The movement of goods and people tells of great structural change and waves of optimism and pessimism

In the world of structural change, there is perhaps nothing more revealing than the movement of goods and people. In this special update on the U.S., we will cover the long recorded and storied history of transportation to highlight our new data additions and to also shed light on the effect of the lockdowns on the economy.

The chart of interest concerns the measurement of movement. The movement of people is measured in miles traveled by air, road, and rail. The chart below highlights many of the structural changes over the past century. From the use of rail and the Pullman car in the early part of the century to the rise in airline and vehicle miles traveled. Importantly, travel is not a function of time as it is a function of depression and optimism, the policy-mandated structural changes, and personal preferences and costs. Each one of the series below shows that travel picks up in expansions and falls in recessions. WW2 saw a great pick-up in the miles traveled by ordinary everyday Americans. Innovations in air and vehicle transport have seen a great rise in use and reflect the rise of American labor market mobility and business travel.

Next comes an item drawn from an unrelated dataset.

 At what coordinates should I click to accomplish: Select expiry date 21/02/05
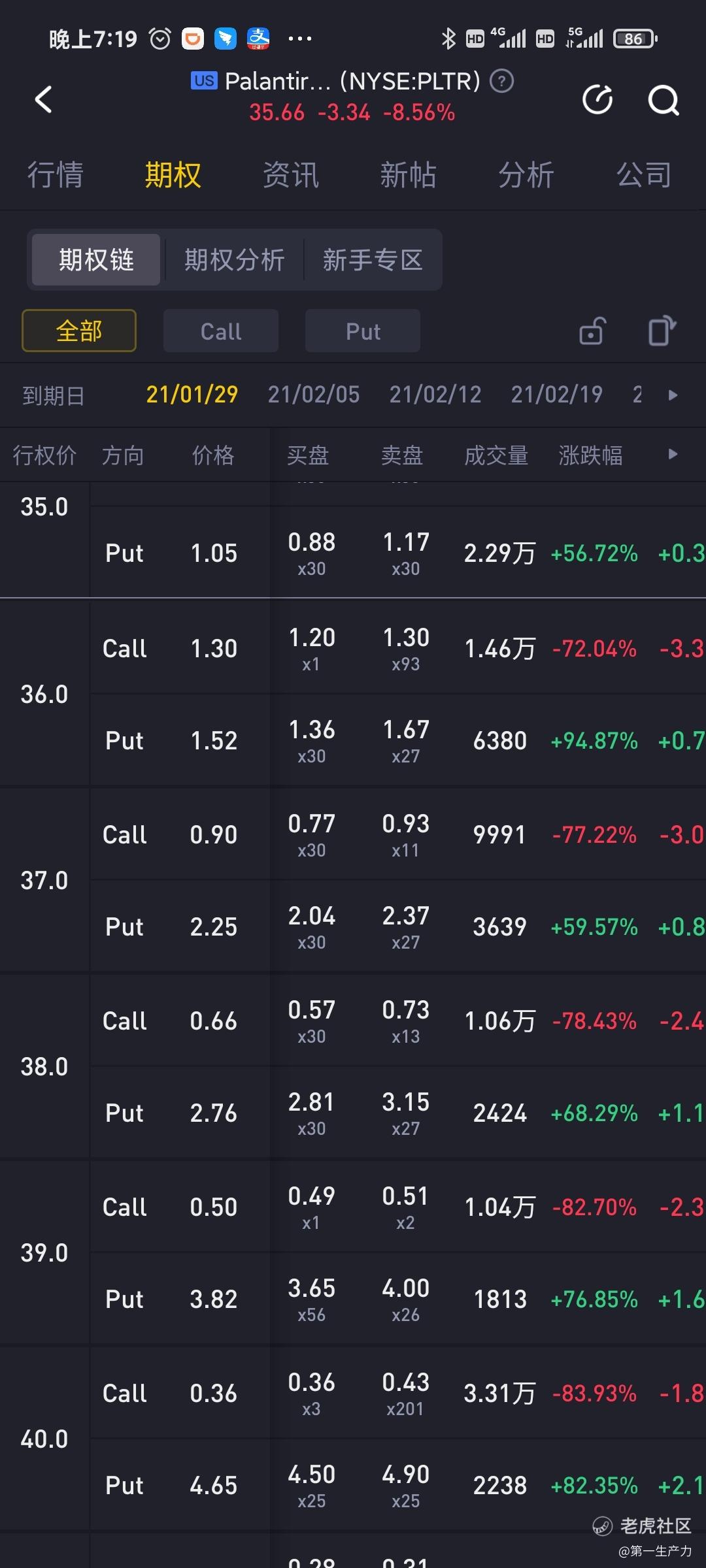[314, 395]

A look at the Bureau of Economic Analysis fisher quantity indexes reveals several major developments in personal transportation. Innovation is still driving the growth of new industries at the expense of others. In this case, it is the rise of ride-sharing platforms like Uber and Lyft at the expense of intercity buses. People like their own personalized experience, space, and prefer convenience over inconvenience. These facts have always been true.

Other major developments have shaped travel in years past and will continue to do so in the years ahead. Look no further than that of international arrivals and departures for examples of cyclical and secular factors shaping the human condition. During the Great Depression, immigration to the U.S. collapsed along with economic opportunity. WW2 saw the collapse of foreign immigration as countries took stock of human capital. In the United States, foreign travel was severely hampered by the domestic patriotism that swept the nation. Additionally, travel restrictions followed globally as nations adopted nationalistic ideals following the Great Depression and during WW2. During the latter, it was a matter of national security to limit foreign immigration.

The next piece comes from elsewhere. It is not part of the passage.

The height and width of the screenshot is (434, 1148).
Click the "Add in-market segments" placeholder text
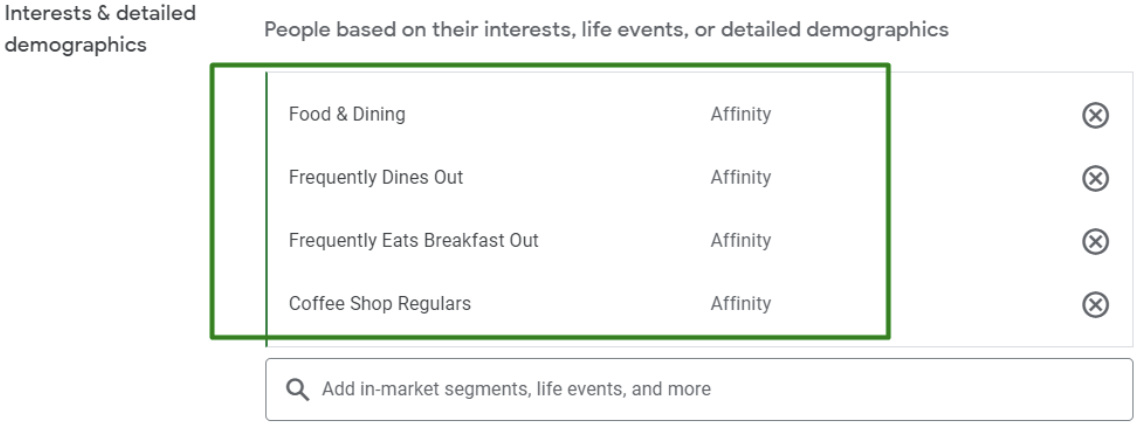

The terrorist attacks of September 11th brought with it the resurgence of travel restrictions, once again in the name of national security. The latest travel restrictions are likely the most unprecedented and also have been justified on the grounds of national security. This time they are the result of attempting to protect the people of this nation from the global pandemic. What's more is that cyclical factors have continued to have their impact on international travel. Foreigners are less likely to travel to a country whose economic prospects are bleak. Another interesting development is the secular stagnation in foreign travel to the U.S. in the years following 2015.

This pandemic has brought about changes in the movement of goods; witness the dramatic rise in domestic freight. This rise actually began in 2016 under the revolution in online commerce popularized by Amazon and Economic Nationalism perpetuated by Donald Trump.

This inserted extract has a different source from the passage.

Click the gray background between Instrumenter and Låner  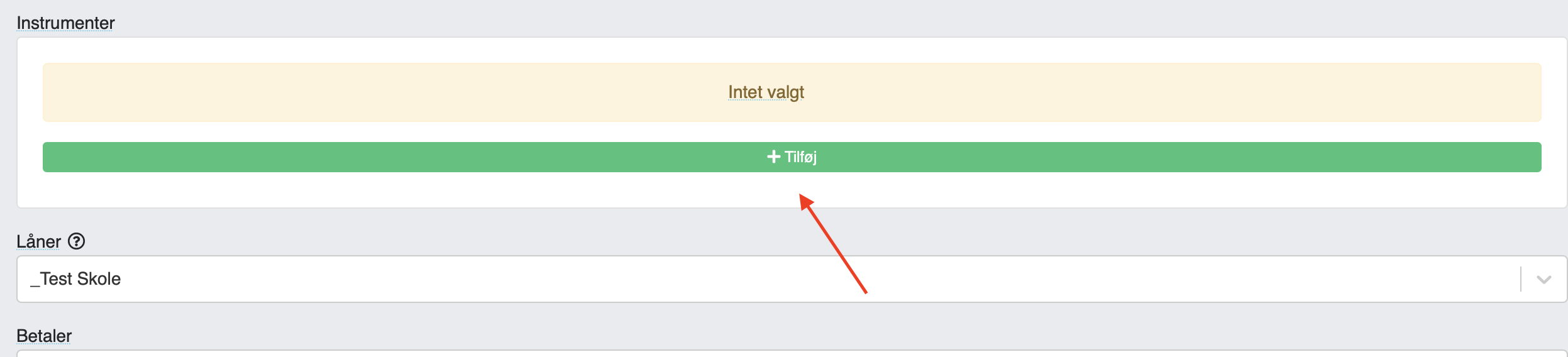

Travel of all sorts has been impacted by the shutdowns. U.S. hotel occupancy has always been cyclical. During the Great Depression, occupancy fell from 70% down to 50%. During the 2020 shutdowns, occupancy has fallen a similar magnitude from 65% to 45%. This is no doubt presenting a difficult quandary for the hotel and accommodation industries.

The data measuring the fields of travel, tourism, and transit provide us a fertile breeding ground for understanding major structural and cyclical changes in human preferences. The historical data found in these charts are sourced from the Survey of Current Business, the underlying monthly details data provided by the BEA, and data from the Department of Transportation. They tell a story of policy changes, depression and optimism, fear and human taste. Much like the functional purpose of transportation itself, transportation data not only tell us where we have been but where we are going.